My current partner in many ways fits the same description as my ex: he's about 5'4, 11 years my junior, Mexican, gorgeous body and handsome as hell. I would not say that I have 'a thing' for short guys, (maybe Mexicans LOL), it's just that I barely factor height into the equation of attractiveness. I find my BF to be irresistibly handsome. (See pics attached). And I hope I'm not being idealistic in my wishes that JCIL doesn't settle for less than a woman who feels this way about him.
A note on ITMFA buttons:
Looove your podcast, been listening for years. I got online to buy up a whole bunch of ITMFA buttons but they’re sold out. When will you be getting more? Will you be getting more?? Hope so!! Planning to gift them for the holidays! Thanks so much!
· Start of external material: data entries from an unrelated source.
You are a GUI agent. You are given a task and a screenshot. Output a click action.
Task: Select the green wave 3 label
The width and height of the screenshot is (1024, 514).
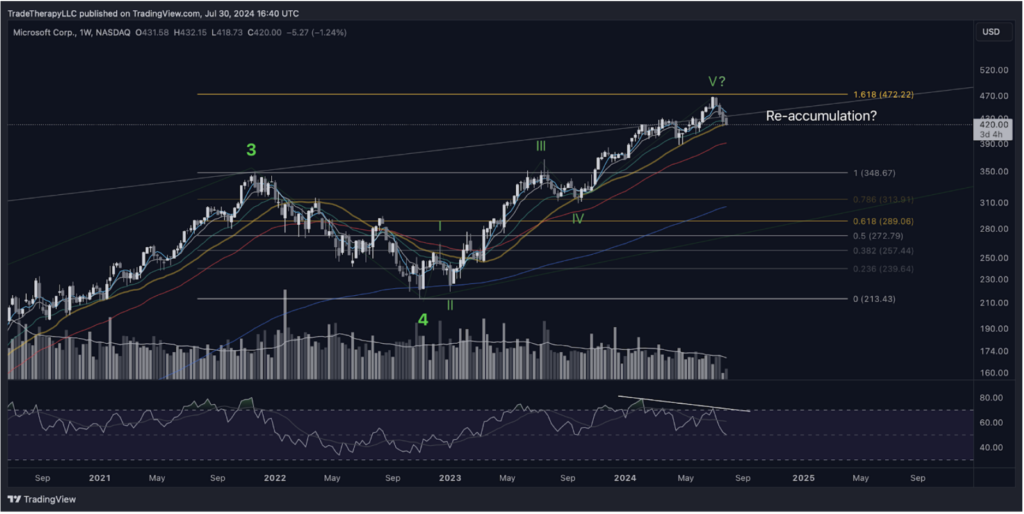pos(251,150)
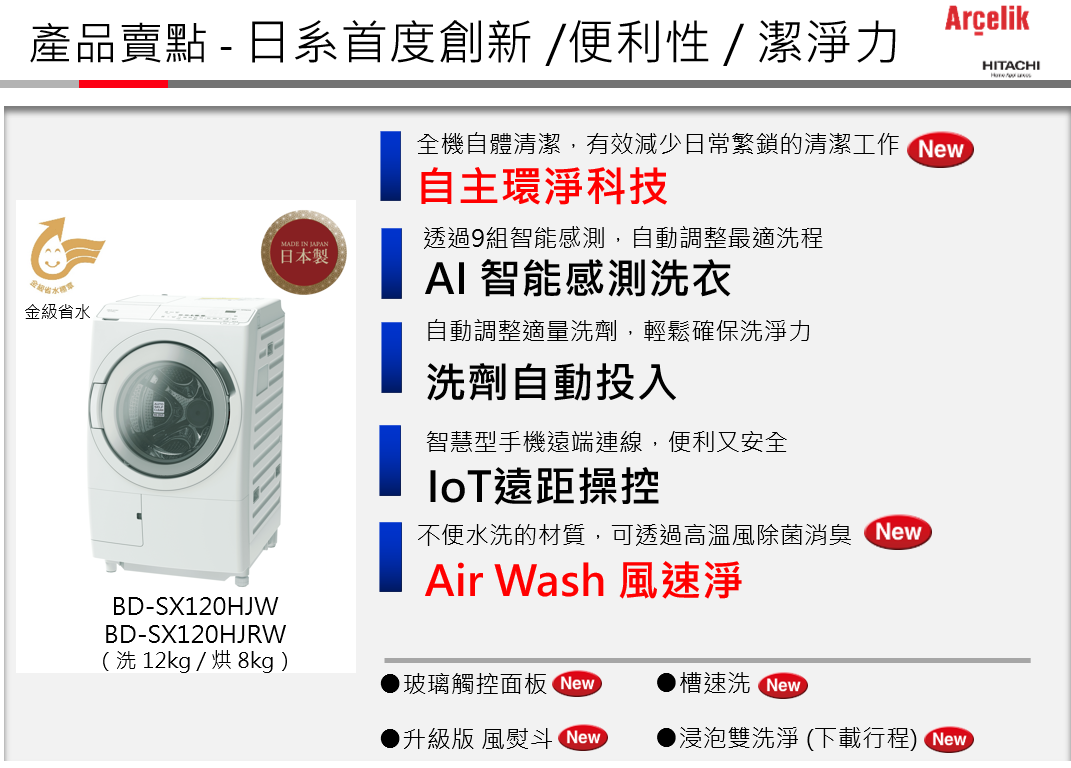Screen dimensions: 1071x768
Task: Click the red Made in Japan 日本製 seal
Action: (x=304, y=252)
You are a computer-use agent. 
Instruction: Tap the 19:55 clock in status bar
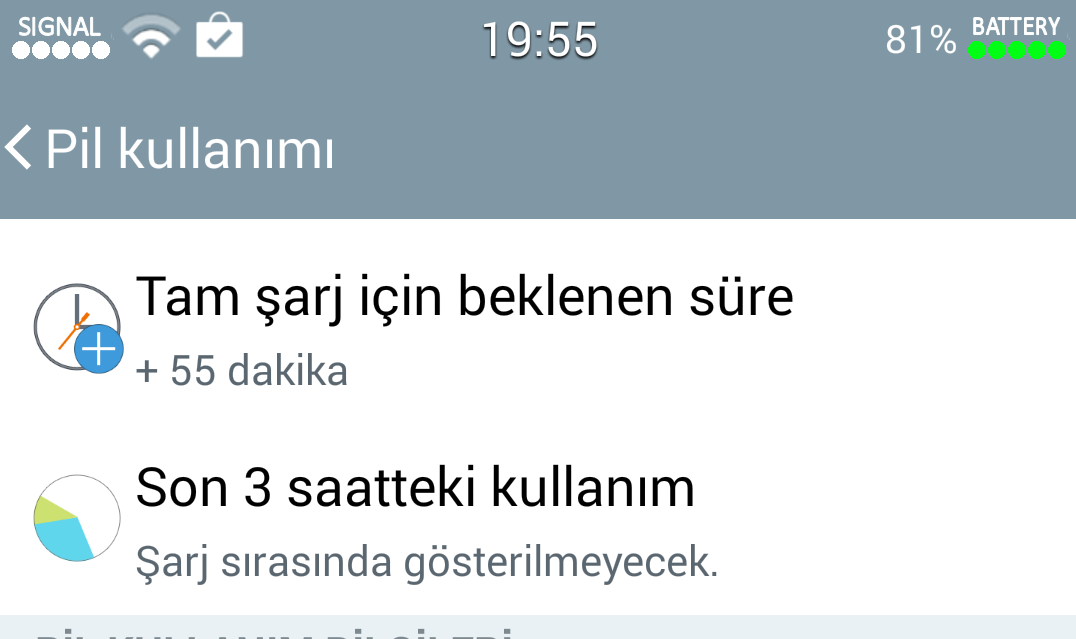click(x=539, y=40)
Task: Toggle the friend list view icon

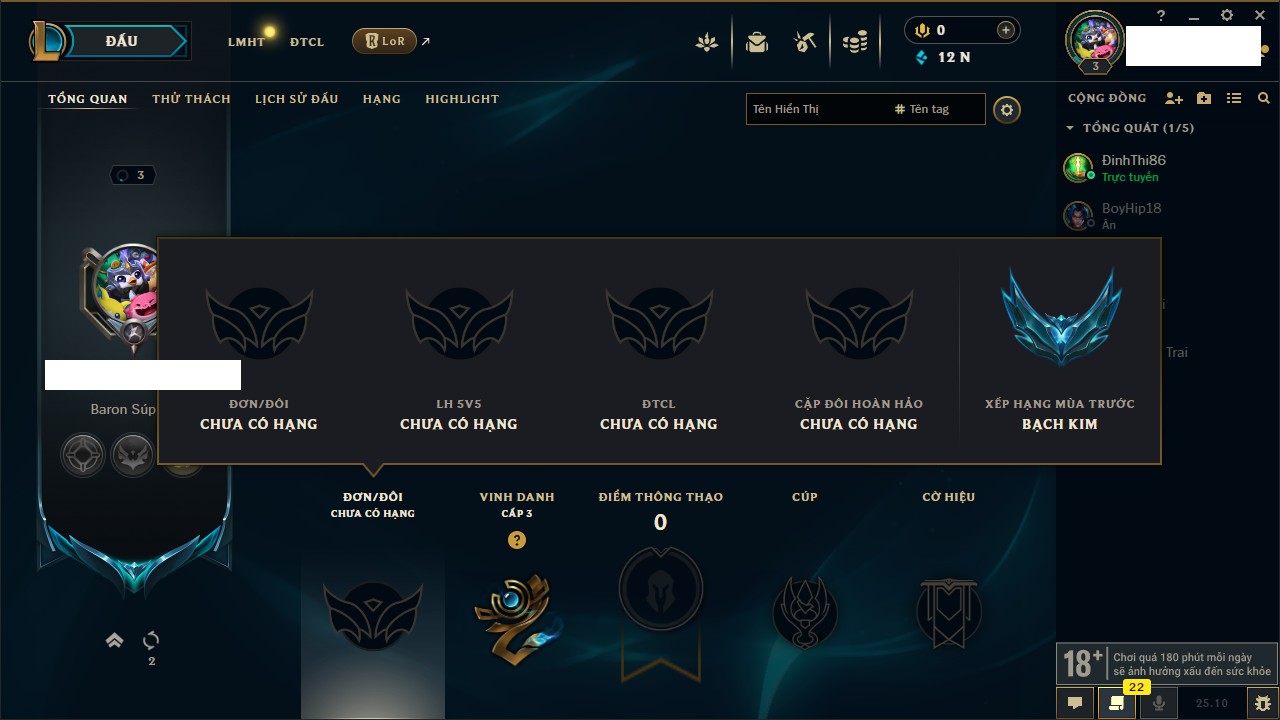Action: pyautogui.click(x=1234, y=98)
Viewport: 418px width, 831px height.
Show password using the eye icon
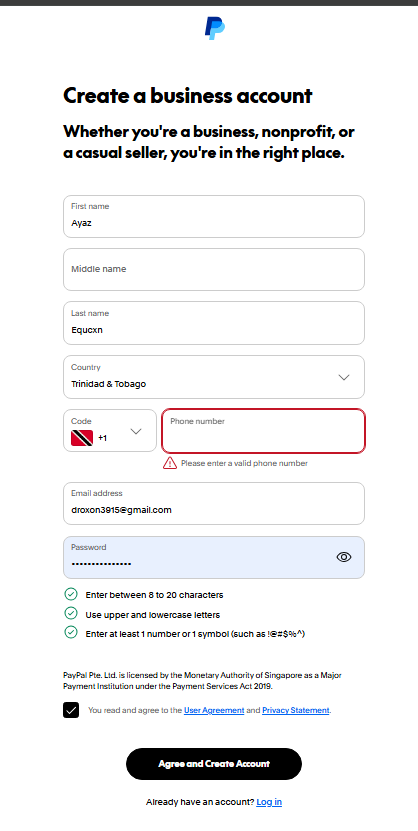tap(344, 557)
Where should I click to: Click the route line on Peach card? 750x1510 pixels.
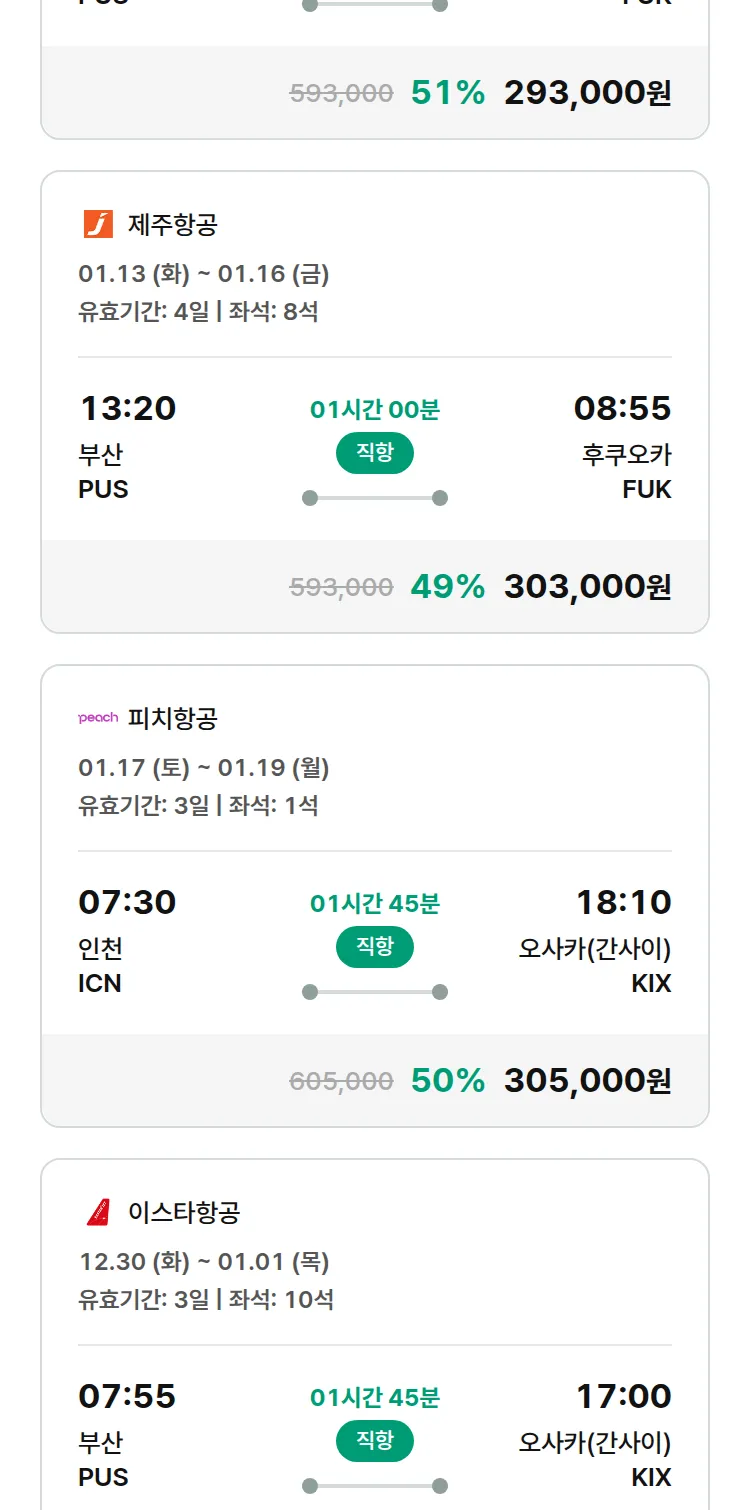pos(375,992)
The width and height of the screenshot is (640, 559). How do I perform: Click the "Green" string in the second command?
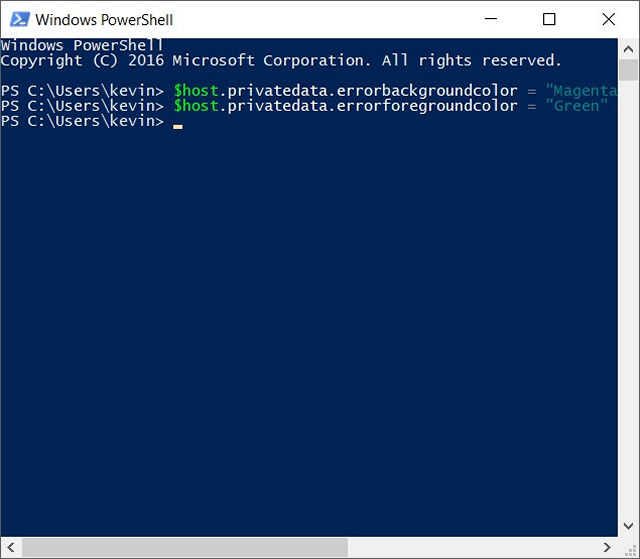coord(577,106)
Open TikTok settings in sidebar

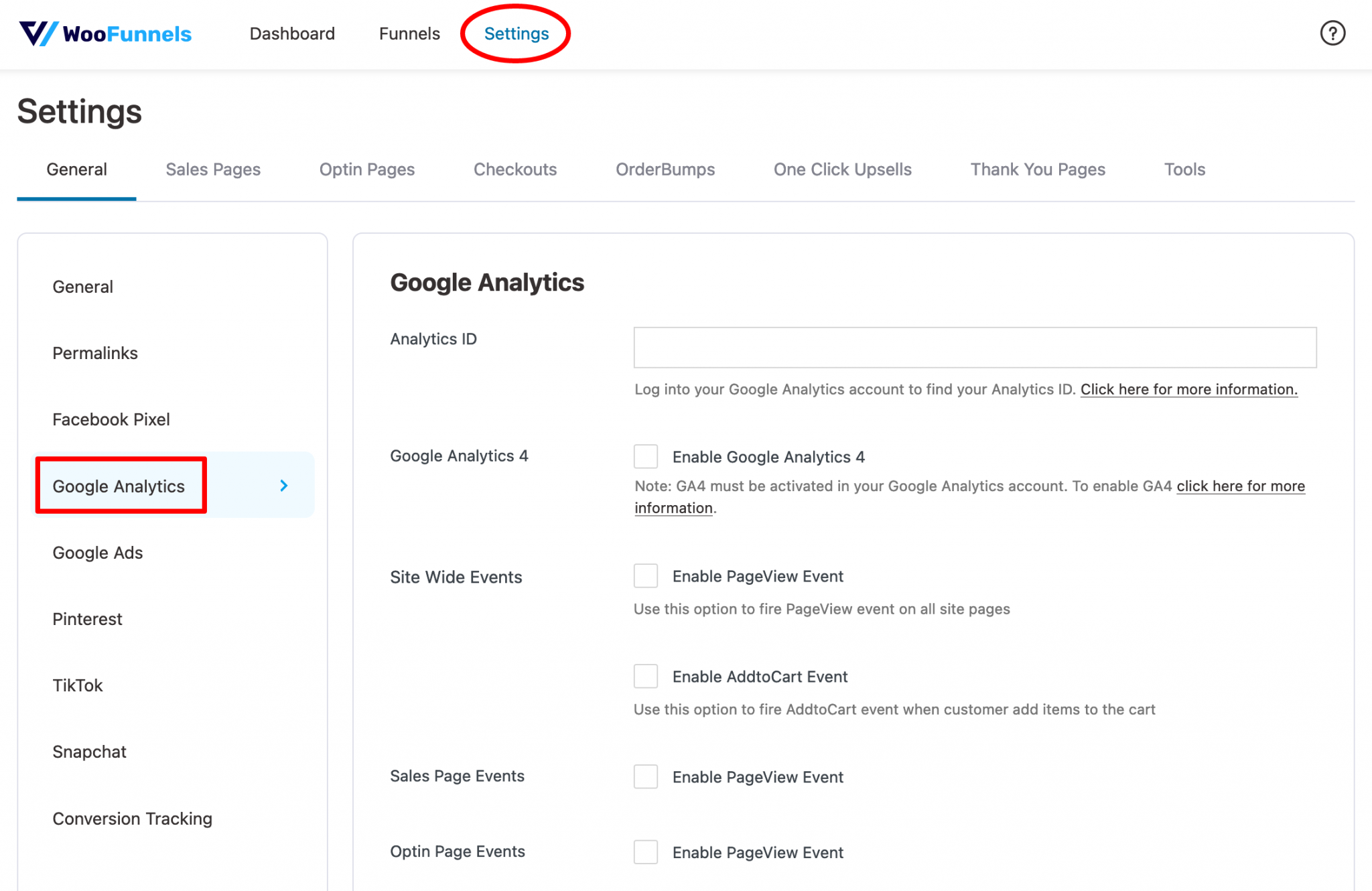(x=78, y=685)
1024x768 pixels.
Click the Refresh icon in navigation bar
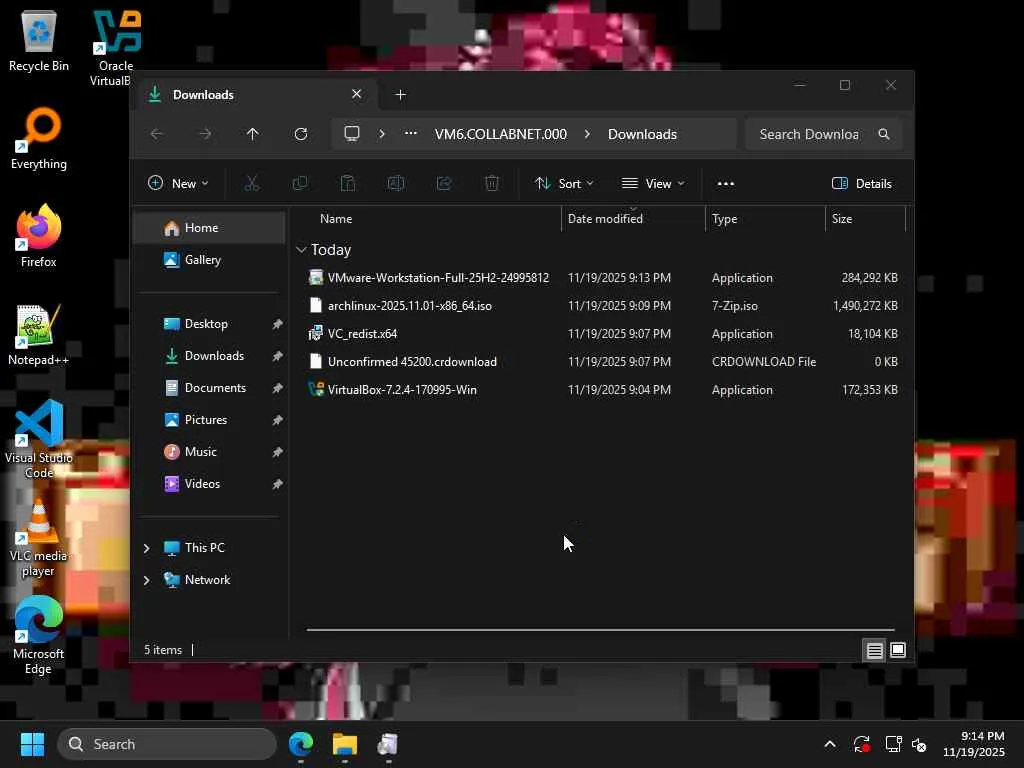(300, 134)
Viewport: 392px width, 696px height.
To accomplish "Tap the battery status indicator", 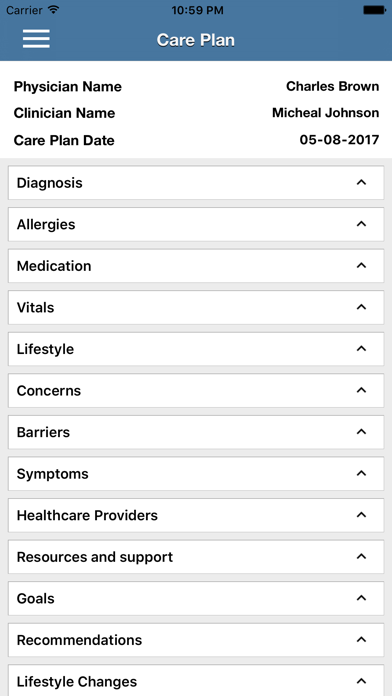I will [x=374, y=10].
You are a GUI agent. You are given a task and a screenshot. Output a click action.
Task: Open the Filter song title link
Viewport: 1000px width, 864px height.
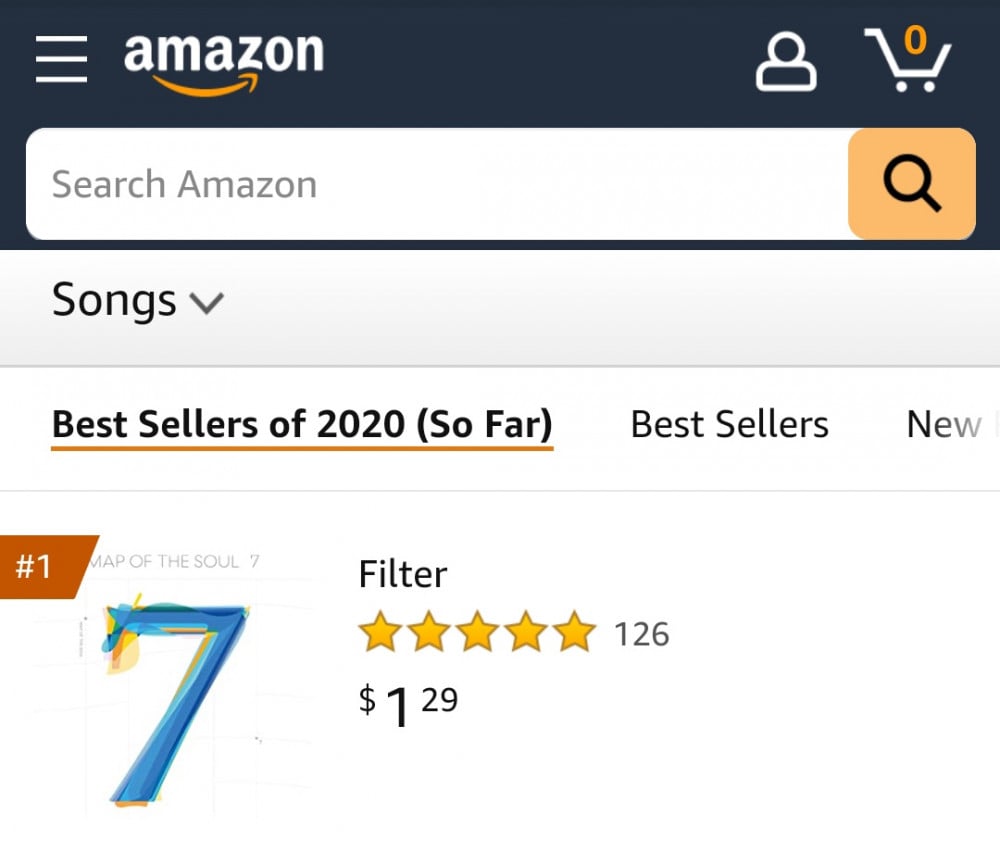tap(402, 574)
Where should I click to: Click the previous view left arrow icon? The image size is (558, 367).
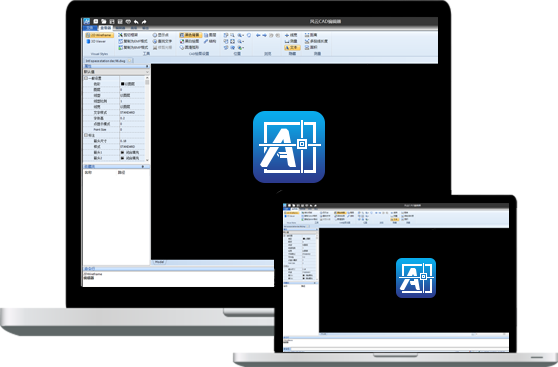pos(258,35)
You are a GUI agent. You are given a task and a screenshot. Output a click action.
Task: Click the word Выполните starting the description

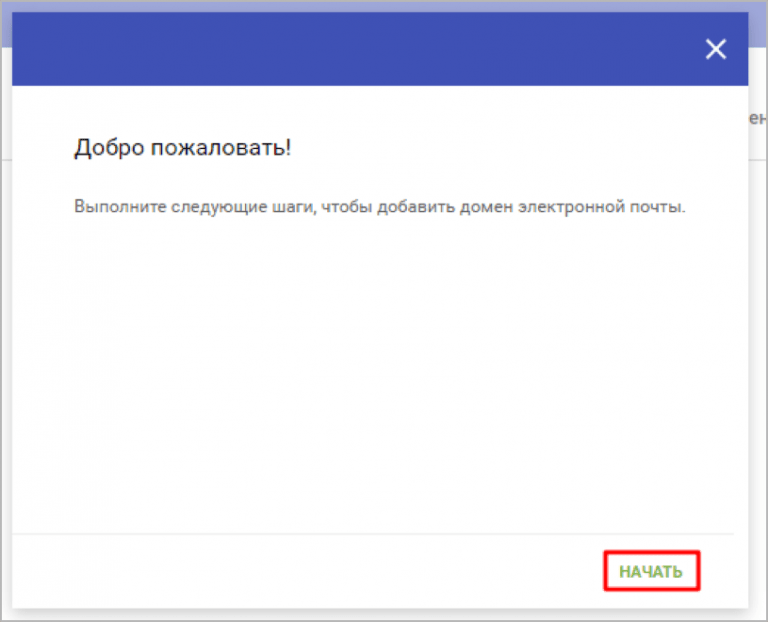tap(120, 207)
Sorry we were out of buttons when you visited ITMFA.org! But we've got buttons in and they're available for purchase now! Occasionally the items go off sale briefly as we await new product so customers aren't waiting for weeks on end for their ITMFA gear to arrive. And the buttons, it just so happens, are really popular and we ran out of them recently. But, again, they're back in stock!
All proceeds from the sale of ITMFA gear goes to three great organizations: the ACLU, Planned Parenthood, and the International Refugee Assistance Project! The t-shirts, hoodies, mugs, and pins make great prezzies! Give the gift of getting to tell people what ITMFA stands for! IMPEACH THE MOTHERFUCKER ALREADY!
No! This advice is not right. It stinks of slut-shaming dressed up as corporate sensitivity. Besides, if the employer has to shut down his own sex life to avoid running into an employee, that underling is so fired one way or another. Is that really the society you are promoting?— Ramsay (@ramsay_says) October 18, 2018
And a reader puts JACKS' problem in perspective...
I wouldn’t worry, Dan, since practically all workers know their manager are wankers.